═══ Records provided ═══

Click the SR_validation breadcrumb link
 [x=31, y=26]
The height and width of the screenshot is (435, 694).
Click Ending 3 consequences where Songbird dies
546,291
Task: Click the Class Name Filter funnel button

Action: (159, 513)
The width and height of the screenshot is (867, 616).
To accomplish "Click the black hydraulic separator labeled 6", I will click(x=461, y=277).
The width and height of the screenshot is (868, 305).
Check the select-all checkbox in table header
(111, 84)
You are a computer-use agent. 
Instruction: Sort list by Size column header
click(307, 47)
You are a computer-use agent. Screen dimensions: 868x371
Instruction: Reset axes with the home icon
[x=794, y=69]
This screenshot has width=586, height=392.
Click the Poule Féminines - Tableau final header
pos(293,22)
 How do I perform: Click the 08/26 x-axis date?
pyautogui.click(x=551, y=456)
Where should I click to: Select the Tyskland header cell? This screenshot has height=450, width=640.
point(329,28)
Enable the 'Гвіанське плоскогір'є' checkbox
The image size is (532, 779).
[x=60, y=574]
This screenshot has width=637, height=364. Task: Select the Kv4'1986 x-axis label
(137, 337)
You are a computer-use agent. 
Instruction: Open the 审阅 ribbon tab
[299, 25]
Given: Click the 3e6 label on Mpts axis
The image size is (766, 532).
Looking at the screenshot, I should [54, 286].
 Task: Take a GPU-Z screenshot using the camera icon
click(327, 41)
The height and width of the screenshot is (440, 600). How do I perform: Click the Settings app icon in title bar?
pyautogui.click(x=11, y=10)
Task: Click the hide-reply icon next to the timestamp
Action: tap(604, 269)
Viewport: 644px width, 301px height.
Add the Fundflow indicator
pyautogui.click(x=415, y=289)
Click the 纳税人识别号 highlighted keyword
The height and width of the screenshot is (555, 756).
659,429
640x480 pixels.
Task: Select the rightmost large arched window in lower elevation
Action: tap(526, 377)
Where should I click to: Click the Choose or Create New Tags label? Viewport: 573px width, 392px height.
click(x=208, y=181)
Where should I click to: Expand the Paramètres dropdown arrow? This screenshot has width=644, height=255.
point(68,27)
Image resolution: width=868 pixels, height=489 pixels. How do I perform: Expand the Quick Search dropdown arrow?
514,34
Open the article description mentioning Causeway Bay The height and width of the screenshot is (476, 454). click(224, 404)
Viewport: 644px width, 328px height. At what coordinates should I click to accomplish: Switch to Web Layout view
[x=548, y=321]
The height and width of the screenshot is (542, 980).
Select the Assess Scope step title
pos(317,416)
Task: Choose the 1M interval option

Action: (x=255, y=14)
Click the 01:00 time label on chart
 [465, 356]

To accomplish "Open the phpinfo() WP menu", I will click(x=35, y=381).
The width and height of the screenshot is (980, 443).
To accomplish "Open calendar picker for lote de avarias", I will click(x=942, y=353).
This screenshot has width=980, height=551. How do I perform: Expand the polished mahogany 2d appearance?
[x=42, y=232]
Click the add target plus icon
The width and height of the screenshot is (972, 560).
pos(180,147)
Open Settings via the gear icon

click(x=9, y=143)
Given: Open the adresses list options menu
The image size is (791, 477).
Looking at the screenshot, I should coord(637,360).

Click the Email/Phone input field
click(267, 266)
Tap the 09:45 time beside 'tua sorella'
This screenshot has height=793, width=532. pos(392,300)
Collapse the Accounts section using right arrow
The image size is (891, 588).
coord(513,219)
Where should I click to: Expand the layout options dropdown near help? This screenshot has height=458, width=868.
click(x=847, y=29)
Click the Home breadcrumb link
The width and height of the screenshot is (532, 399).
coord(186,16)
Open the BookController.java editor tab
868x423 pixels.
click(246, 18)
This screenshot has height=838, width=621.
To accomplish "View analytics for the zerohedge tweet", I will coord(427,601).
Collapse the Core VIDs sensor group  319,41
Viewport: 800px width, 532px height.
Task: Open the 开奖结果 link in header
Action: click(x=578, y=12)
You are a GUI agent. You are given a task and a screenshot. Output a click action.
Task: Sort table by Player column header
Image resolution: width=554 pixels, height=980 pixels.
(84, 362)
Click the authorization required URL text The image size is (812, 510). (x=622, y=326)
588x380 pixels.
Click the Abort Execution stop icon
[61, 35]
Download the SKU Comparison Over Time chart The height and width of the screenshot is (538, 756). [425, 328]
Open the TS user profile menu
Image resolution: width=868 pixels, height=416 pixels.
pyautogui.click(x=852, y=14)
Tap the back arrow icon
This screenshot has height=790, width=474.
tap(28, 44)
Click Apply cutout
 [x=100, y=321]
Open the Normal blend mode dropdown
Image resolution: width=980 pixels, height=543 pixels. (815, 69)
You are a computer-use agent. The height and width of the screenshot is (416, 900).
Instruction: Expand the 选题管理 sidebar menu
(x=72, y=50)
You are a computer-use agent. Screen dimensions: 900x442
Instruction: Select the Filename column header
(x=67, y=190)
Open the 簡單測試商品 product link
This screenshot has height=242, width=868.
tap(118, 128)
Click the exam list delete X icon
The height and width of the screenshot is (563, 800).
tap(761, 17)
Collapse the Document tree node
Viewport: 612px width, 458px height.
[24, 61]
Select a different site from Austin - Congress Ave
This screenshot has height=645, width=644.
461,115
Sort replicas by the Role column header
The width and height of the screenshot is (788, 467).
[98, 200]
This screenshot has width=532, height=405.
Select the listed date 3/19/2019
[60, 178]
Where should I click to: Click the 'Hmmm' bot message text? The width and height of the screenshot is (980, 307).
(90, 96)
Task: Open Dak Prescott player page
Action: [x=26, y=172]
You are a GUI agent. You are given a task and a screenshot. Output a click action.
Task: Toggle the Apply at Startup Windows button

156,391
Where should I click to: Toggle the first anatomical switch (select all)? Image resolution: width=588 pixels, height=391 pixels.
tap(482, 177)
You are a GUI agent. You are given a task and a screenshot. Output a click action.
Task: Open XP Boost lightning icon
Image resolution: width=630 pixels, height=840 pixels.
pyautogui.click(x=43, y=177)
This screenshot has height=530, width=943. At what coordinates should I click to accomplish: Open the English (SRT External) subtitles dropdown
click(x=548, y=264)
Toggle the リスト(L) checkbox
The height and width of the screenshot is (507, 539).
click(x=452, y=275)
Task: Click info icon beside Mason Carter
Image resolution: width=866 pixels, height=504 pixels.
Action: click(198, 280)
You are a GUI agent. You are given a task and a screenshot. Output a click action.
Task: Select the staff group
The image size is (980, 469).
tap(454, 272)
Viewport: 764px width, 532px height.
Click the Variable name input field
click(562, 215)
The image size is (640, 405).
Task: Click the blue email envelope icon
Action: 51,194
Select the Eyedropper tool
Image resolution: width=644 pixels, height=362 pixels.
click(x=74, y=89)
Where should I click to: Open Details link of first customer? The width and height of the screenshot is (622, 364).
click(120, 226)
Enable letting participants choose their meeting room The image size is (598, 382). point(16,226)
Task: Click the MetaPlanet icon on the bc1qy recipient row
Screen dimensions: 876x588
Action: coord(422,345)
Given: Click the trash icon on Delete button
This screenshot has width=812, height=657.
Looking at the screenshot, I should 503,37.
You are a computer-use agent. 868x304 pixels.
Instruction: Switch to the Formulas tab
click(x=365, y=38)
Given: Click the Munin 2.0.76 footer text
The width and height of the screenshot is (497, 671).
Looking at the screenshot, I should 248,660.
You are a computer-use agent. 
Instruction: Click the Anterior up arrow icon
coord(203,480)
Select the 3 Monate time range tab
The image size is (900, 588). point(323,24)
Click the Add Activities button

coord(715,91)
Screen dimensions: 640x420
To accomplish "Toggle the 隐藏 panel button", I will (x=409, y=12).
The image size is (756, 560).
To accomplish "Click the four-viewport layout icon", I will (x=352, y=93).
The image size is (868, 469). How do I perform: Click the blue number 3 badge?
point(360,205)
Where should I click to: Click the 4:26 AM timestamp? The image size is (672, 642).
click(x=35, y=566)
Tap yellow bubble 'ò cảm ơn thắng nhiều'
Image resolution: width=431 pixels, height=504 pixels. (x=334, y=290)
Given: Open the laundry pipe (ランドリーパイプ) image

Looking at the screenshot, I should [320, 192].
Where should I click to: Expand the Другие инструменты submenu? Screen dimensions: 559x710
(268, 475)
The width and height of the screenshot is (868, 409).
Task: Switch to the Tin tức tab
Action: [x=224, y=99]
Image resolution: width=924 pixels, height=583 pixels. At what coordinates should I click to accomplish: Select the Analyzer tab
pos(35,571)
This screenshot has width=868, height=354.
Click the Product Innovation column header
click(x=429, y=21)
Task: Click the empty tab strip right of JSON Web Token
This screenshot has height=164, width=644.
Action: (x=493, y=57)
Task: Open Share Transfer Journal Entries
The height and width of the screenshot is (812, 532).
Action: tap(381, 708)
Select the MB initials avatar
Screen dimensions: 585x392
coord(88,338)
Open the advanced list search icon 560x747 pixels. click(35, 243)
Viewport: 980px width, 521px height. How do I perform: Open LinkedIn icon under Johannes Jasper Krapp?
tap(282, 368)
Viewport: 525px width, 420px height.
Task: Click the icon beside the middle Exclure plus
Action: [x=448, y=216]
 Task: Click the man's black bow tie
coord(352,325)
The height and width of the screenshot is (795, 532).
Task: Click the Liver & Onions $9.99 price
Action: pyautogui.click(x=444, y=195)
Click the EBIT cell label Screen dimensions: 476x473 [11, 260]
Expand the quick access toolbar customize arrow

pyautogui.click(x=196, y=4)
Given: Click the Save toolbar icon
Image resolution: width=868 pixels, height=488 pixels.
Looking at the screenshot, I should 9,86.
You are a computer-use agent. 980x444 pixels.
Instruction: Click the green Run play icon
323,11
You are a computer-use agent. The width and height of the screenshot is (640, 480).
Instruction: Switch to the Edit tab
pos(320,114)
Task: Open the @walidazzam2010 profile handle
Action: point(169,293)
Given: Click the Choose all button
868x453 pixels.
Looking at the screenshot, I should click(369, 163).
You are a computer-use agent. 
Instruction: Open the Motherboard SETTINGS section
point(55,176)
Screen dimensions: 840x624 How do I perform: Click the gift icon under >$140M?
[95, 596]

═══

Activity: From the records above, give again exactly the lines running from the line with "Where should I click to: Toggle" to the line with "Viewport: 764px width, 532px height.", inclusive.

Response to this task:
Where should I click to: Toggle the first anatomical switch (select all)? Image resolution: width=588 pixels, height=391 pixels.
tap(482, 177)
You are a GUI agent. You are given a task and a screenshot. Output a click action.
Task: Open XP Boost lightning icon
Image resolution: width=630 pixels, height=840 pixels.
pyautogui.click(x=43, y=177)
This screenshot has height=530, width=943. At what coordinates should I click to accomplish: Open the English (SRT External) subtitles dropdown
click(x=548, y=264)
Toggle the リスト(L) checkbox
The height and width of the screenshot is (507, 539).
click(x=452, y=275)
Task: Click info icon beside Mason Carter
Image resolution: width=866 pixels, height=504 pixels.
Action: click(198, 280)
You are a GUI agent. You are given a task and a screenshot. Output a click action.
Task: Select the staff group
The image size is (980, 469).
tap(454, 272)
Viewport: 764px width, 532px height.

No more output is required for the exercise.